## INPUT FOR THIS TASK
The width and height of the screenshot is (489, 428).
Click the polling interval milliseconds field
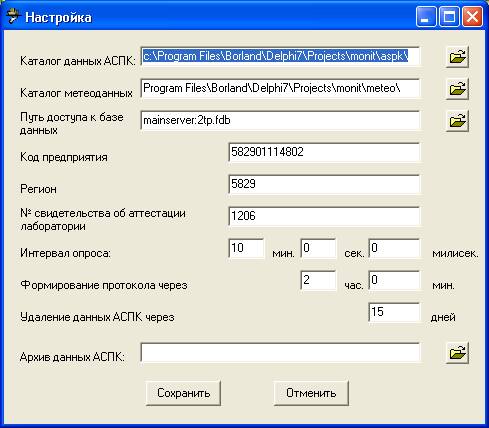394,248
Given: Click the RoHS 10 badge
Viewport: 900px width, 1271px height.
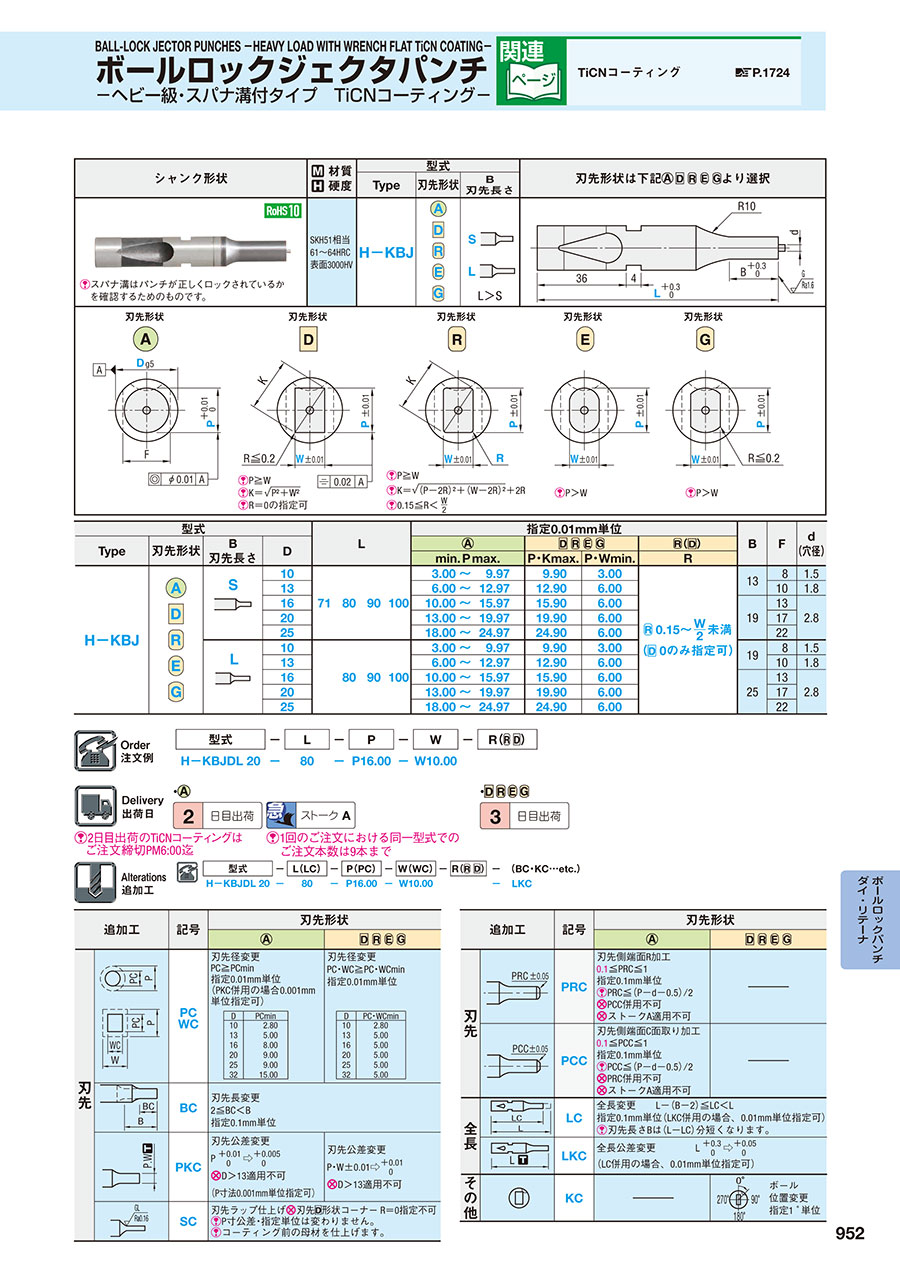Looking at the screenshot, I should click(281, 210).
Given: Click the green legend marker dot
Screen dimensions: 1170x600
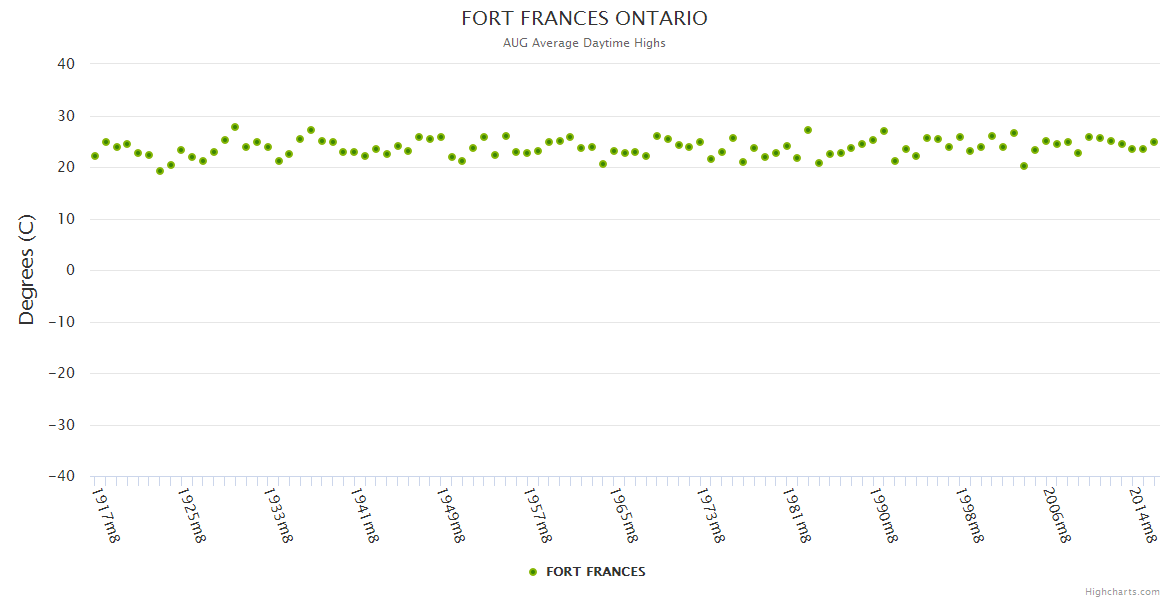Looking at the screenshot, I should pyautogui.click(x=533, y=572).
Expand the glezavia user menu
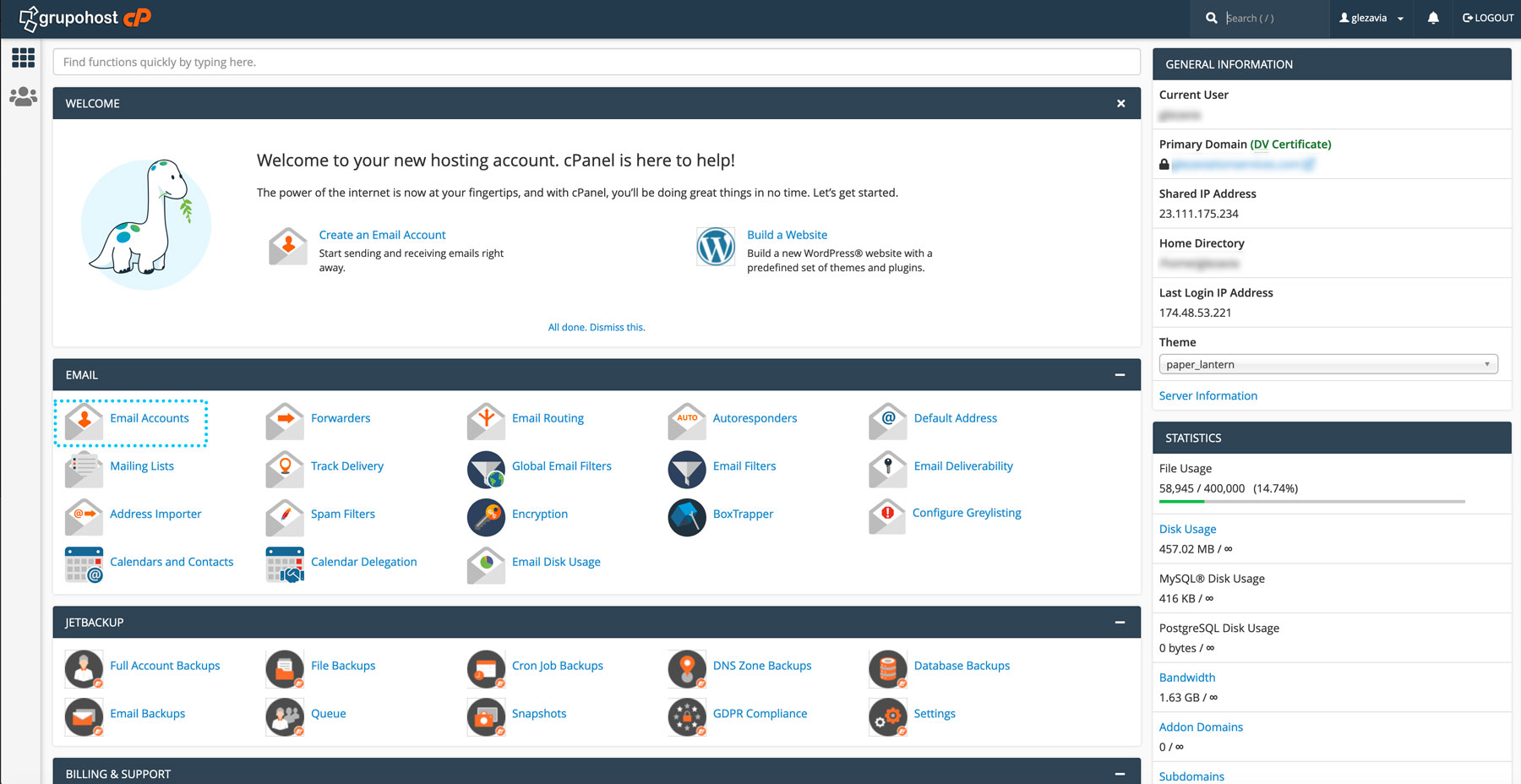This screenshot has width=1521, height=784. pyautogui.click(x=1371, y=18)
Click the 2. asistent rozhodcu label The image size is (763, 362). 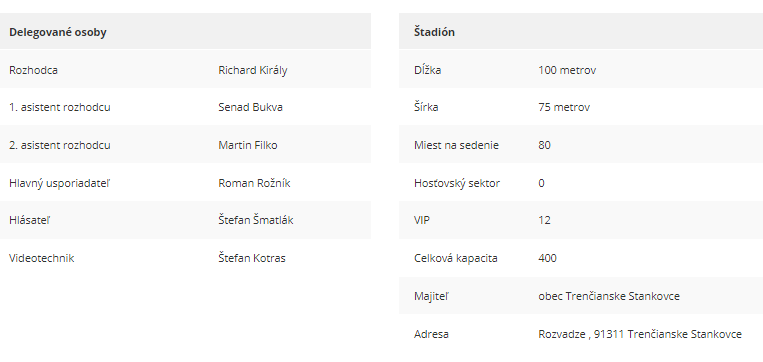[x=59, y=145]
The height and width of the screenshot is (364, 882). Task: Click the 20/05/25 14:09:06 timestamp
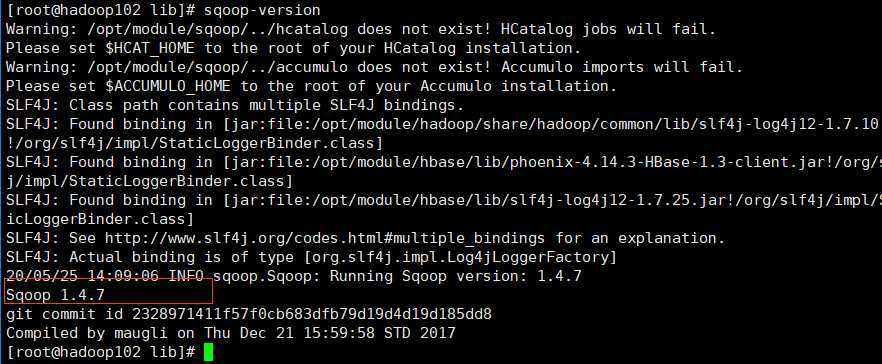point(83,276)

## WHAT YOU NEED TO DO
Search the data above and return each line in which "Given" occurs.

## EXPECTED OUTPUT
Given: Click the RoHS 10 badge
Given: Click the green legend marker dot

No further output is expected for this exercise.